Just my .02 on something that sort of got missed in the conversation up until annr. The value of the product the consumer is willing to pay always outranks MAP or SRP regardless of the evil empire pushing it. Think CRK or CPK versus Benchmade/Spyderco. Clearly suggested retail and MAP on the latter can be ludicrous compared to what the knives are really worth (and selling for). In the former case (if there even is MAP/SRP), the prices are close to the value and what you're getting for the price. This is the same reason the secondhand market CRK's are almost full price or higher, yet on the whole excluding sprints the latter brands are 25-50% off already used (or almost what they were worth in the first place).
Just because someone takes a $100 knife and says you can advertise it for sale less than $200, doesn't raise the value for the consumer and they find the discounts regardless when the $100 knife is priced credibly (discounted to what the price should have been).
MAP/SRP strategies only really work to protect brands and products (mostly high end and or luxury quality brands) that have inherent value to a loyal consumer as well as the manufacturer. They are used to ensure rogue operators don't randomly dilute brand value, but instead adhere and maintain brand messaging. These brands generally reward dealers with advertising or other money to cover dealer costs as a perk for supporting these strategies or take it away from rogue operators.
Mass market (Mid-Low end brands) product SRP/MAP strategies just insult the consumer by pretending something is more valuable to pay for manufacturer supply chain infrastructure costs.
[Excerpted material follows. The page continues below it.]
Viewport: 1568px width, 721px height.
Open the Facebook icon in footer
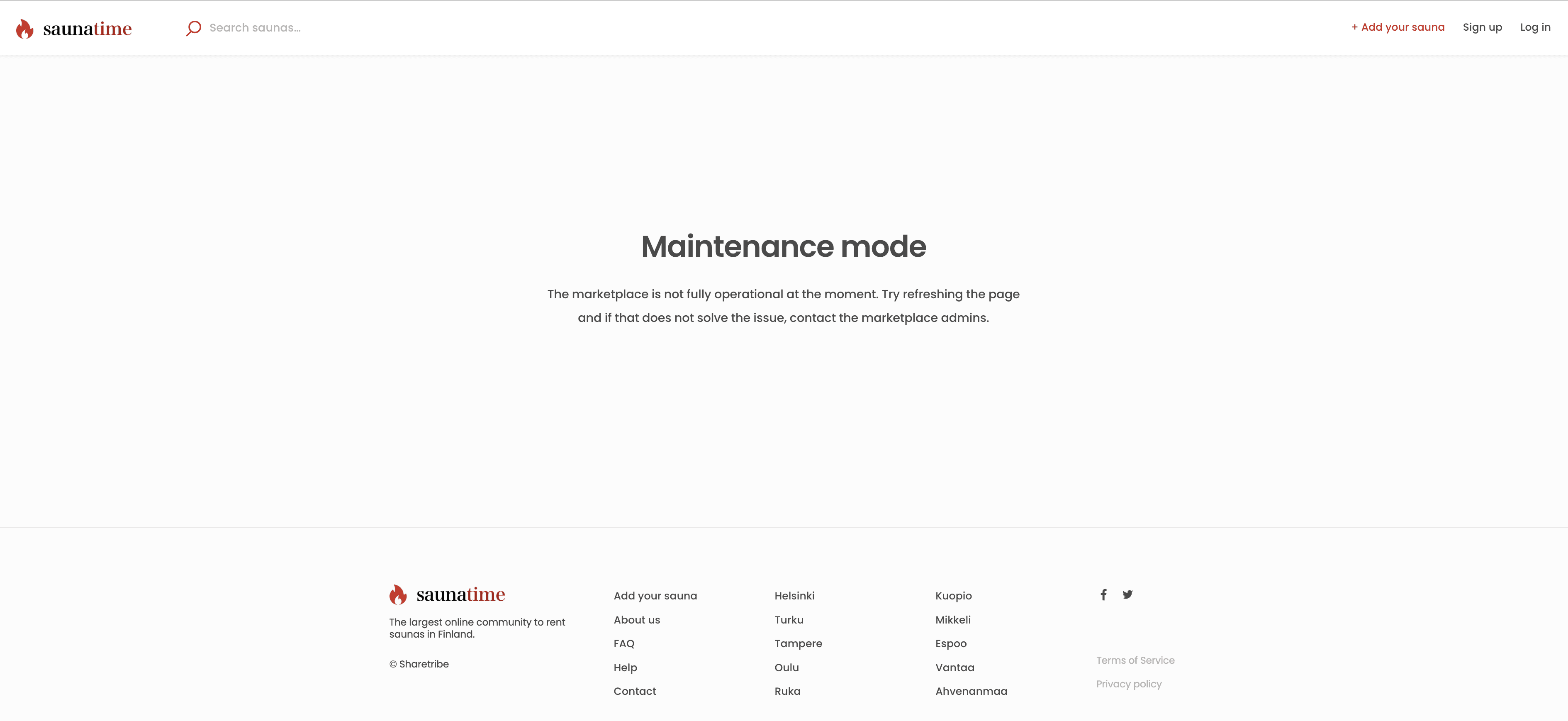pyautogui.click(x=1103, y=594)
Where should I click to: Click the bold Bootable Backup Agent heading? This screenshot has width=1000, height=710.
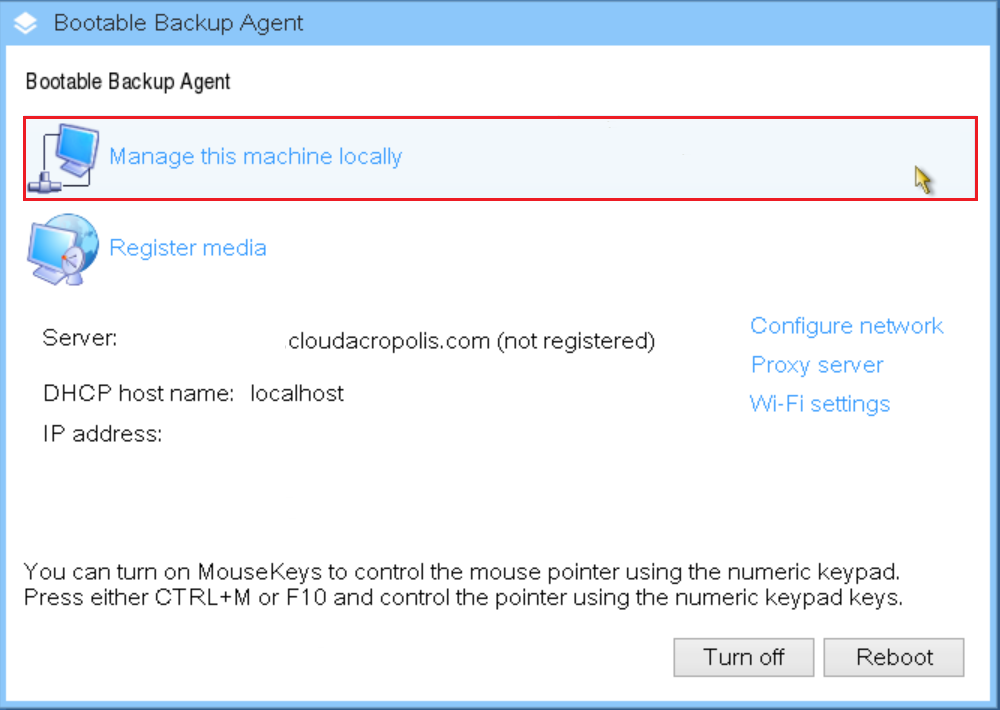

Department store national branded merchandise have done this for years yet one can still buy clothes in a department store cheaper than the materials, construction, labor, and transportation would appear to cost.
As a buyer of mid-high end stuff, I haven't found MAP to affect me really at all and buy a good portion of my non-clothing toys from the 2nd hand market (Cars, Motorcycles, Guns/Knives, Computers, etc..). Spyderco Sprint PM2 pricing seems to be my only nemesis with annoyingly inconsistent pricing almost randomly set by dealers carrying exclusives or just a national release. Never know if the new release is $115, $145, $190, $225, or whatever. I won't loose sleep but annoying regardless.